Demonstrators blocked the main highway between the towns of Vlorë and Sarandë using rocks, while municipal workers in the town of Himarë held a work stoppage. According to the Himariote Union, the death of Goumas was the culmination of a series of recent provocations in the town of Himarë by Albanian nationalists. Albanian newspapers reported that Goumas was a supporter of annexing Himara into Greece, an idea that he made part of a controversial debate with some young Kosovo Albanians, just the day before the accident. Local Greeks further called for the replacement of certain individuals in the Himarë police force, stating that attacks against ethnic Greeks have occurred frequently in the past and been duly reported, without the local police authorities showing the slightest interest.

Initial reports in the Albania news media characterized the incident as a traffic accident resulting from road rage. Albanian Prime Minister Sali Berisha issued a strong condemnation of the incident, calling it an "act of extreme and blind fanaticism" and demanding that police authorities make every effort to find the perpetrators and bring them to justice. The death of Goumas was also condemned by the main opposition Albanian Socialist Party and the Socialist Movement for Integration party.

The ethnic Greek mayor of Himarë, Vasil Bollano, spoke of a "premeditated crime" as the suspects had been "provoking the victim for days".

Vangjel Dule, leader of the Unity for Human Rights Party, which champions the rights of the Greek minority in Albania, called for restructuring of the police force in Himarë, and for greater recruitment of local Himariotes to the local force.

The death was reported by all major news outlets in Greece, and was strongly condemned by the Greek government. George Papandreou, the Prime Minister of Greece, strongly condemned the incident, adding that "the rise of nationalism among extremist groups targeting the Greek minority in Albania is a very serious matter". Greek Foreign Ministry spokesman Dimitris Delavekouras said that the perpetrators acted out of ethnic prejudice and that such incidents were designed to stir ethnic tensions and undermine Greek-Albanian relations. He called for "swift and proper" justice and further underlined that respect for minorities is one of the conditions for EU membership. The main opposition New Democracy (ND) party and the Communist Party of Greece (KKE) also sharply condemned the incident and called on the Greek government to take all necessary measures to ensure that a full investigation and judicial actions are taken. The issue was brought to the European Parliament by three Parliamentary Questions.

Concerns were raised about the police response as there were reports of threats from Albanian nationalists in the days leading up to the death. Only after the outcry following the murder did they being to treat the incident as a homicide and launch a manhunt in the region; they arrested seven individuals aged 19 to 22, while the main suspect remained at large. The main suspect, Ilir Mukaj from Vlorë, surrendered to police late on Sunday, August 15. Seven people were eventually charged in all: Three for the murder of Goumas, and the other four for hiding the murder suspects.
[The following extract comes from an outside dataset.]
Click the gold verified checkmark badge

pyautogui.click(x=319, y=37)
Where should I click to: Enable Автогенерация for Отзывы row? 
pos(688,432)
Several days after the incident, two cars driving on the road from Vlorë to Sarandë stopped in front of the Goumas family residence and fired bullets into the air. The Goumas family, which was in the house at the time, notified the police, who took eyewitness statements and collected bullet casings. According to diplomatic sources, there has recently been an upsurge in nationalist activity among Albanians, especially following the ruling of the International Court of Justice in favour of Kosovo's independence.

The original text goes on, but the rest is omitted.